(WORK INSTRUCTION) From the coding challenge excerpt below, write out word for word the part that opens with the words containing "Approach. Sort; recurse" and closes with "bt func(start, rem int)".

(DOCUMENT EXCERPT)
_____

Example. candidates = [2,3,6,7], target = 7 → [[2,2,3],[7]].
Approach. Sort; recurse with i (reuse); break when candidate > remaining.
Go¶
package main
import (
"fmt"
"sort"
)
func combinationSum(c []int, target int) [][]int {
sort.Ints(c)
var res [][]int
var cur []int
var bt func(start, rem int)
bt = func(start, rem int) {
if rem == 0 {
res = append(res, append([]int(nil), cur...))
return
}
for i := start; i < len(c); i++ {
if c[i] > rem {
break
}
cur = append(cur, c[i])
bt(i, rem-c[i]) // reuse: i, not i+1
cur = cur[:len(cur)-1]
}
}
bt(0, target)
return res
}
func main() { fmt.Println(combinationSum([]int{2, 3, 6, 7}, 7)) }
Java¶
import java.util.*;
public class CombinationSum {
public static List<List<Integer>> combinationSum(int[] c, int target) {
Arrays.sort(c);
List<List<Integer>> res = new ArrayList<>();
bt(c, 0, target, new ArrayList<>(), res);
return res;
}
static void bt(int[] c, int s, int rem, List<Integer> cur, List<List<Integer>> res) {
if (rem == 0) { res.add(new ArrayList<>(cur)); return; }
for (int i = s; i < c.length; i++) {
if (c[i] > rem) break;
cur.add(c[i]);
bt(c, i, rem - c[i], cur, res); // reuse: i
cur.remove(cur.size() - 1);
}
}
public static void main(String[] args) {
System.out.println(combinationSum(new int[]{2, 3, 6, 7}, 7));
}
}
Python¶
def combination_sum(candidates, target):
candidates.sort()
res, cur = [], []
def bt(start, rem):
if rem == 0:
res.append(cur[:]); return
for i in range(start, len(candidates)):
if candidates[i] > rem:
break
cur.append(candidates[i])
bt(i, rem - candidates[i]) # reuse: i
cur.pop()
bt(0, target)
return res
if __name__ == "__main__":
print(combination_sum([2, 3, 6, 7], 7))
Coding Challenge 4: Permutations II (with duplicates)¶
Problem. Given an array nums that may contain duplicates, return all distinct permutations.
Example. nums = [1,1,2] → [[1,1,2],[1,2,1],[2,1,1]].
Approach. Sort; used-array; skip with i>0 && nums[i]==nums[i-1] && !used[i-1].
Go¶
package main
import (
"fmt"
"sort"
)
func permuteUnique(nums []int) [][]int {
sort.Ints(nums)
var res [][]int
used := make([]bool, len(nums))
var cur []int
var bt func()
bt = func() {
if len(cur) == len(nums) {
res = append(res, append([]int(nil), cur...))
return
}
for i := 0; i < len(nums); i++ {
if used[i] {
continue
}
if i > 0 && nums[i] == nums[i-1] && !used[i-1] {
continue
}
used[i] = true
cur = append(cur, nums[i])
bt()
cur = cur[:len(cur)-1]
used[i] = false
}
}
bt()

_____

Saved entries:

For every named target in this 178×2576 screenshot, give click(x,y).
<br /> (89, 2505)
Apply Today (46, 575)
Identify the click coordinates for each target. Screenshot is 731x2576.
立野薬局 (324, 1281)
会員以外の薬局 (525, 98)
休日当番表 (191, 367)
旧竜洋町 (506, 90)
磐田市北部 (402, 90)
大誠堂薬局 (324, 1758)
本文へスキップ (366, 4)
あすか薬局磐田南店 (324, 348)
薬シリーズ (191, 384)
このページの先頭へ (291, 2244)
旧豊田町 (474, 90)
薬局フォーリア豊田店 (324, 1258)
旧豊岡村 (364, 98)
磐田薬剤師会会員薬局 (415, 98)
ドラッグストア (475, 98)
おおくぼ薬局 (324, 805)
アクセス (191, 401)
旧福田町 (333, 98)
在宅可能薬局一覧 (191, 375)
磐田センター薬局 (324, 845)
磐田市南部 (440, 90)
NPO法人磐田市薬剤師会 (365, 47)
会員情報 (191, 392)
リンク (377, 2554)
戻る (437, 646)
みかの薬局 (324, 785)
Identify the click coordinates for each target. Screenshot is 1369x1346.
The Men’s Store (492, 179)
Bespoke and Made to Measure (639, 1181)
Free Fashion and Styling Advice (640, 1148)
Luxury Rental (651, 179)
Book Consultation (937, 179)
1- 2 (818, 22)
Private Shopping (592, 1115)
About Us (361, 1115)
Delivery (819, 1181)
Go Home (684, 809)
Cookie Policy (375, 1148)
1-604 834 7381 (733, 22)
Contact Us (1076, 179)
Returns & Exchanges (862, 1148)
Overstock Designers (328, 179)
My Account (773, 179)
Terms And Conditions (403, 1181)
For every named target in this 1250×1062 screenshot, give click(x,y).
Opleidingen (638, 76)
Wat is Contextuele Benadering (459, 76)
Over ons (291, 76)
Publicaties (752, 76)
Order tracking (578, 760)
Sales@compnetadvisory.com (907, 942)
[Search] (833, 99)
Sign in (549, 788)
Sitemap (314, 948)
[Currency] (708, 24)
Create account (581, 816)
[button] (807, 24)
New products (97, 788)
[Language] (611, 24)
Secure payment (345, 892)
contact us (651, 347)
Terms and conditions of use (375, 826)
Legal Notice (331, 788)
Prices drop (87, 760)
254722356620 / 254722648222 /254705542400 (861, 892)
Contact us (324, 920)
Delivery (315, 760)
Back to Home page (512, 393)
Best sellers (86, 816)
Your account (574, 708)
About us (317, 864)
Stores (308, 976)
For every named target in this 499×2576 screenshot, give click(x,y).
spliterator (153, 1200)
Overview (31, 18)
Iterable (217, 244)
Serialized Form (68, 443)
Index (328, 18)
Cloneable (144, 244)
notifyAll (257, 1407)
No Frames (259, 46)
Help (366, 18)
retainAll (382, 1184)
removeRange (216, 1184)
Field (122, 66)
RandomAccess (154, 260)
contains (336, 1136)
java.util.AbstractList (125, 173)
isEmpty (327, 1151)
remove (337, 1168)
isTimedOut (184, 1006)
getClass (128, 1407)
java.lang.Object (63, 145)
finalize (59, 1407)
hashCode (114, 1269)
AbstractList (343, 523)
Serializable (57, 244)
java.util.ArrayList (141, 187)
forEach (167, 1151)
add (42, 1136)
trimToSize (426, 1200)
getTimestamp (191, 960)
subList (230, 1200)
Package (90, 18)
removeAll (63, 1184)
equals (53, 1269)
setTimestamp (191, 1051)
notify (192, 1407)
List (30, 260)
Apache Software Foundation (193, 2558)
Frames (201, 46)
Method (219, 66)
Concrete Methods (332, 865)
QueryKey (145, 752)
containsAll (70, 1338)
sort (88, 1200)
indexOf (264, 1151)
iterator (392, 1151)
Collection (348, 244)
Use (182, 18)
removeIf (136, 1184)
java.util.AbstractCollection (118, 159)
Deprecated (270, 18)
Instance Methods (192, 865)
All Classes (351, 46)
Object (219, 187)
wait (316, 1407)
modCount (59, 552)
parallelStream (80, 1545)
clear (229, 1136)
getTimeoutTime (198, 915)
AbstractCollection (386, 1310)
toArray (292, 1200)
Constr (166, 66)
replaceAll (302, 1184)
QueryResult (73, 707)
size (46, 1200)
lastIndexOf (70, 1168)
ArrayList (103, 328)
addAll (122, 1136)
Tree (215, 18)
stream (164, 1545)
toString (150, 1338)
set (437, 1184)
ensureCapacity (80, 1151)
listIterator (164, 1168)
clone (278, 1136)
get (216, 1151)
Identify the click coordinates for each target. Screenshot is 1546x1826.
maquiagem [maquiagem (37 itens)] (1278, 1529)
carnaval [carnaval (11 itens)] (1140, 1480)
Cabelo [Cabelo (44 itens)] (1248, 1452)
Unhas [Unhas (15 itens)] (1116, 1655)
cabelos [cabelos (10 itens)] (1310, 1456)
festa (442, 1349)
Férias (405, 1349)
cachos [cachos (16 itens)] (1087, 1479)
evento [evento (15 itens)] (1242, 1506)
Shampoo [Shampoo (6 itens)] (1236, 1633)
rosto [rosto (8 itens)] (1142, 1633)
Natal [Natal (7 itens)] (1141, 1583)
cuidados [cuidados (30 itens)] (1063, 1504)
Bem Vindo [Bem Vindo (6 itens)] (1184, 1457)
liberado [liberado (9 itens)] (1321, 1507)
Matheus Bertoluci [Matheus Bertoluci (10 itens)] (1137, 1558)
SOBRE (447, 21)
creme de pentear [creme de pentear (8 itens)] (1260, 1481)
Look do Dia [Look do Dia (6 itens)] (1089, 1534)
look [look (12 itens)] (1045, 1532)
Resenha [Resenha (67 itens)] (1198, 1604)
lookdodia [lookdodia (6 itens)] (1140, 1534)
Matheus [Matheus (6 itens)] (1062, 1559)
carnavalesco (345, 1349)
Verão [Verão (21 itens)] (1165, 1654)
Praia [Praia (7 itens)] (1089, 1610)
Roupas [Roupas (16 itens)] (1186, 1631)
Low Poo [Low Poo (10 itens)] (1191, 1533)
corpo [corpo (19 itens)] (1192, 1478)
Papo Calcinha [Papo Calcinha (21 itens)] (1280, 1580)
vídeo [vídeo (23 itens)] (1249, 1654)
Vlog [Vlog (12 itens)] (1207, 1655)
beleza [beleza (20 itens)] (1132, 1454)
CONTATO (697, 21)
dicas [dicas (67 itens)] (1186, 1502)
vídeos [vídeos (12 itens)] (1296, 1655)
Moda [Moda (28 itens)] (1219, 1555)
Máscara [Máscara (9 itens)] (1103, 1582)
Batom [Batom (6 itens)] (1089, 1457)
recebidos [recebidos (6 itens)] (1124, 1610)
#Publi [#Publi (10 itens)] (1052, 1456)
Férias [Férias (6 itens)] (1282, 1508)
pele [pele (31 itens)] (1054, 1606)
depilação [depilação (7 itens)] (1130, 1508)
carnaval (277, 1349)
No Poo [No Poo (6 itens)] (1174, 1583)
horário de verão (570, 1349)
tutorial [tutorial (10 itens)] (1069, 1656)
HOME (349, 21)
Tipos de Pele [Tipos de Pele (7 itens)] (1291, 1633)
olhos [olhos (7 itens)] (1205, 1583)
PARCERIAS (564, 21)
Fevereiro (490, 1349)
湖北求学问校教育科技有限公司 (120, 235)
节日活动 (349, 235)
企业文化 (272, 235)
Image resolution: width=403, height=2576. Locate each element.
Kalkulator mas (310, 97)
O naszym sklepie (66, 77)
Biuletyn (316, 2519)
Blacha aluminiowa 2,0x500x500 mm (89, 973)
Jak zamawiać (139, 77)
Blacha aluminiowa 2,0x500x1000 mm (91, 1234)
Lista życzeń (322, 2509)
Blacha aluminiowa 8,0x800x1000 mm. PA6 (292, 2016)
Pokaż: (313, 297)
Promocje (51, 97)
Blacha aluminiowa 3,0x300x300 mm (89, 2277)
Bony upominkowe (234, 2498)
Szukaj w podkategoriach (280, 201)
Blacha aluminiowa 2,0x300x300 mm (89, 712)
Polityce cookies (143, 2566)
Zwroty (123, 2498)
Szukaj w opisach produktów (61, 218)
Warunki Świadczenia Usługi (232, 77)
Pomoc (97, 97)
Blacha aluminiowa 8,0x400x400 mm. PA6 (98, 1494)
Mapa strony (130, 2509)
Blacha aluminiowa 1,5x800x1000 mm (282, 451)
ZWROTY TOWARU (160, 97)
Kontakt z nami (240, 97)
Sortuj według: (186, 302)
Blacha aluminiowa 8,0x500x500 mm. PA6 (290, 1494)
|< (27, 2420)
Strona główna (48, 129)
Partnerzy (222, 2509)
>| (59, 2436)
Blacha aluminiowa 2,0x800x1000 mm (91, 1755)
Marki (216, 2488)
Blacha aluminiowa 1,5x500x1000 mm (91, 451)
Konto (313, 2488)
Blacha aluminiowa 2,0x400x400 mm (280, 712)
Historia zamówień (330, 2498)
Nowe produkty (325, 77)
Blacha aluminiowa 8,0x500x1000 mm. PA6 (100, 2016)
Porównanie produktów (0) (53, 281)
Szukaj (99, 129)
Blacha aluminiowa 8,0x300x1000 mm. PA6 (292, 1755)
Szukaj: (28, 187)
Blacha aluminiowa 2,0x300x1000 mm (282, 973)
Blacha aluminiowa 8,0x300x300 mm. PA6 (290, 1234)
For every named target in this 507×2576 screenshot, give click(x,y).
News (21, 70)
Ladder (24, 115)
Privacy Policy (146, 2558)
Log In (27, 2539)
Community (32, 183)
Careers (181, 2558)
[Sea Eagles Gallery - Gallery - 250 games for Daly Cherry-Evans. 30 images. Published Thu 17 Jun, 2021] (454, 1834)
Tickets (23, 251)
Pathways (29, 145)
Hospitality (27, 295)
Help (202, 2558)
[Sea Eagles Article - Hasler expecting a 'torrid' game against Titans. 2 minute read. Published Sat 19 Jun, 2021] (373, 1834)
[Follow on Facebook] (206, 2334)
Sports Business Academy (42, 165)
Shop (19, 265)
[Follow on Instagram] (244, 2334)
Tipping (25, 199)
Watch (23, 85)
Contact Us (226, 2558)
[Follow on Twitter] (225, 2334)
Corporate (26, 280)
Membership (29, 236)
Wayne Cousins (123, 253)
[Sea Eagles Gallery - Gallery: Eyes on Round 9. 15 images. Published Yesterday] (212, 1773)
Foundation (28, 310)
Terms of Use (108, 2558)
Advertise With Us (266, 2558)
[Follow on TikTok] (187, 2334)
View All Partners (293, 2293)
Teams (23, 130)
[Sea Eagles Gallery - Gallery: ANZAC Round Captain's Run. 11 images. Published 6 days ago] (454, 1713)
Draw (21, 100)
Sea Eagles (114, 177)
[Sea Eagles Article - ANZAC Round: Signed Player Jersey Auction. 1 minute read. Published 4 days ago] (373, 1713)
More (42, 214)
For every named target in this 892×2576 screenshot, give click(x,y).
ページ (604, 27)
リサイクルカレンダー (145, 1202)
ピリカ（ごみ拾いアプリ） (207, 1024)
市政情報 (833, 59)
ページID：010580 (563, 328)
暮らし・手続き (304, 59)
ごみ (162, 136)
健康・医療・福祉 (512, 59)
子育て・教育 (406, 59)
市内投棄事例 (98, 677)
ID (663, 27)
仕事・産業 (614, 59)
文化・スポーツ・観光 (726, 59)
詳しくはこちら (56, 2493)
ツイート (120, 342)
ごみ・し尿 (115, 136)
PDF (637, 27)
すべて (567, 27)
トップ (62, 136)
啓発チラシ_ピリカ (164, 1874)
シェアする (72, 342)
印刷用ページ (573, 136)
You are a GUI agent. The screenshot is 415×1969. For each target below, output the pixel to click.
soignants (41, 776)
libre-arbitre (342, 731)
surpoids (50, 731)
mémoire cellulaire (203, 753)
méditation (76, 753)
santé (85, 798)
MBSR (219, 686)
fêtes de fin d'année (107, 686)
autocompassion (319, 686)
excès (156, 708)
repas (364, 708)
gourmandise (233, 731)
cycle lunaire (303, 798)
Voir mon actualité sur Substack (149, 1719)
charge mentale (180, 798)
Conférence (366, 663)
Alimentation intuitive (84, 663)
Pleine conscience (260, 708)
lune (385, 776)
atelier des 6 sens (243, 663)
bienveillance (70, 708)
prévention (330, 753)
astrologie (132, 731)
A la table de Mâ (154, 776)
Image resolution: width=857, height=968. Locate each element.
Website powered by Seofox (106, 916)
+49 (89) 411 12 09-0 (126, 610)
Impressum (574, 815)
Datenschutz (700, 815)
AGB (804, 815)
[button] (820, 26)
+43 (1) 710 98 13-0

_____

(ANSWER BELOW)
Approach. Sort; recurse with i (reuse); break when candidate > remaining.
Go¶
package main
import (
"fmt"
"sort"
)
func combinationSum(c []int, target int) [][]int {
sort.Ints(c)
var res [][]int
var cur []int
var bt func(start, rem int)